Gli ungheresi nel mondo, uniti dalle note di una rivisitata “English man in New York” di Sting, raccontati dal cantautore Péter Geszti, in musica e attraverso le immagini, che gli emigrati stessi hanno inviato per contribuire ad un collage di volti e luoghi lontani.
“Molti miei amici hanno deciso di lasciare il Paese, spiega, ma quando anche amici musicisti che mi erano molto vicini lo hanno fatto, non ho più potuto fare finta di niente, il problema mi toccava da vicino”.
Dall’Ungheria se ne vanno le élites, le professionalità più qualificate e sempre più spesso nomi della cultura. La diaspora ungherese conterebbe mezzo milione di emigrati, un vero e proprio esodo, ridimensionato dalla cifre ufficiali fornite dal governo.

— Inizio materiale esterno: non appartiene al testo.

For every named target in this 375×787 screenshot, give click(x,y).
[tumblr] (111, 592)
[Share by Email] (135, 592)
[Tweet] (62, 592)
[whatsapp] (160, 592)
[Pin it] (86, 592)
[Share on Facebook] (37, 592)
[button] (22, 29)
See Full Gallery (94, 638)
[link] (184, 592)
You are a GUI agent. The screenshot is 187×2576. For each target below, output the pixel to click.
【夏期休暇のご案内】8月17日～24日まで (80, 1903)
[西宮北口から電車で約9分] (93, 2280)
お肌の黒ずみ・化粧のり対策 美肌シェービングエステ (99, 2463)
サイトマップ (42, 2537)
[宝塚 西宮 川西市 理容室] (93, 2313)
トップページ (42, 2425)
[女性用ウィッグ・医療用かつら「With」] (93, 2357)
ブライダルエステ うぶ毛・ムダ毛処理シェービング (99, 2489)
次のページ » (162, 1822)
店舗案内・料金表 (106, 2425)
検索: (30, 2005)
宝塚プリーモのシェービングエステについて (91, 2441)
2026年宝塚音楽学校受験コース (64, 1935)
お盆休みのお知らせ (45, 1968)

“La politica può dare risposte molto strane e davvero sbagliate ai problemi sociali – afferma il cantautore – ecco perché molte persone decidono di scappare, scelgono una democrazia più stabile, dove la legge, i diritti umani e lo stato sociale vengono rispettati, più che in Ungheria.
Ho cercato di trovare un modo innovativo di raccontare, non volevo fare un videoclip su di noi, volevo mostrare i veri protagonisti, non me stesso o chi è qui in Ungheria, ma coloro che vivono lontano dall’Ungheria”.

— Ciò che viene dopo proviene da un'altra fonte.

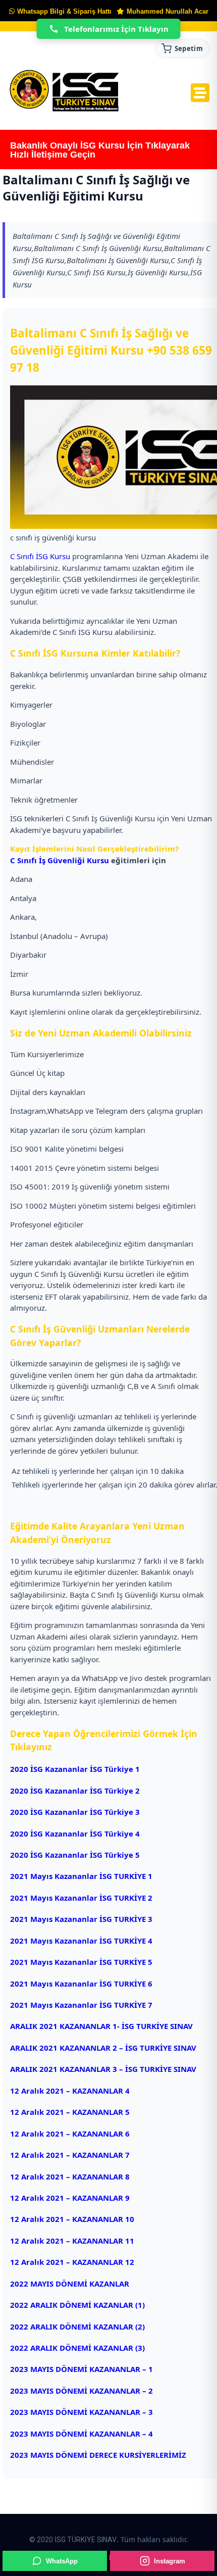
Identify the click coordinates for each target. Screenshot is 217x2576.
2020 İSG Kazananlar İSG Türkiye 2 (75, 1791)
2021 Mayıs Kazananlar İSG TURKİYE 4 (81, 1941)
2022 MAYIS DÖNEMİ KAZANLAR (69, 2283)
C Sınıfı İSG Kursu (40, 556)
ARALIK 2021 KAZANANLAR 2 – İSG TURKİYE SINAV (103, 2048)
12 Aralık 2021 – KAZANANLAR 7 (71, 2155)
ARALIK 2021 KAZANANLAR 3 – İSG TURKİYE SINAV (106, 2069)
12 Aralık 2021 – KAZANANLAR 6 (71, 2133)
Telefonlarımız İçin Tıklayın (116, 29)
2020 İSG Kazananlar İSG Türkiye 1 (75, 1769)
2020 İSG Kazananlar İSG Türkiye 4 (75, 1833)
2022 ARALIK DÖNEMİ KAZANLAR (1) (77, 2305)
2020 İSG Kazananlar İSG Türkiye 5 (75, 1855)
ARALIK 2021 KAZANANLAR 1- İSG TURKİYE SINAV (101, 2026)
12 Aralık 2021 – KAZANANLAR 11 (73, 2241)
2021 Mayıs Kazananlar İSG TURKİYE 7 (81, 2005)
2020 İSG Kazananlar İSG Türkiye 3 (75, 1812)
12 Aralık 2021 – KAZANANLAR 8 (71, 2176)
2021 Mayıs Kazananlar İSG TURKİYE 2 (81, 1898)
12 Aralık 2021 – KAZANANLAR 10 (72, 2219)
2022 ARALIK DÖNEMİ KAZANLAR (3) (77, 2348)
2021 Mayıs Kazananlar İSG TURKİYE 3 (81, 1919)
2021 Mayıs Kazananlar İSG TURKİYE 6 (81, 1983)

Questa scelta ha scatenato un’accesa polemica, i critici hanno preso di mira Péter Geszti accusandolo di infangare la reputazione dle Paese.
“In Ungheria il tono della discussione è diventato subito inaccettabile – aggiunge Geszti – e l’oggetto era un semplice videoclip, gli attacchi che lo hanno riguardato sono un vero e proprio attacco alla dignità umana”.
Mettere in musica i volti di chi sceglie di partire è stato interpretato da alcuni come un attacco all’attuale governo nazionalista. Ma Geszti ribadisce: volevo raccontare solo quanto sta accandendo.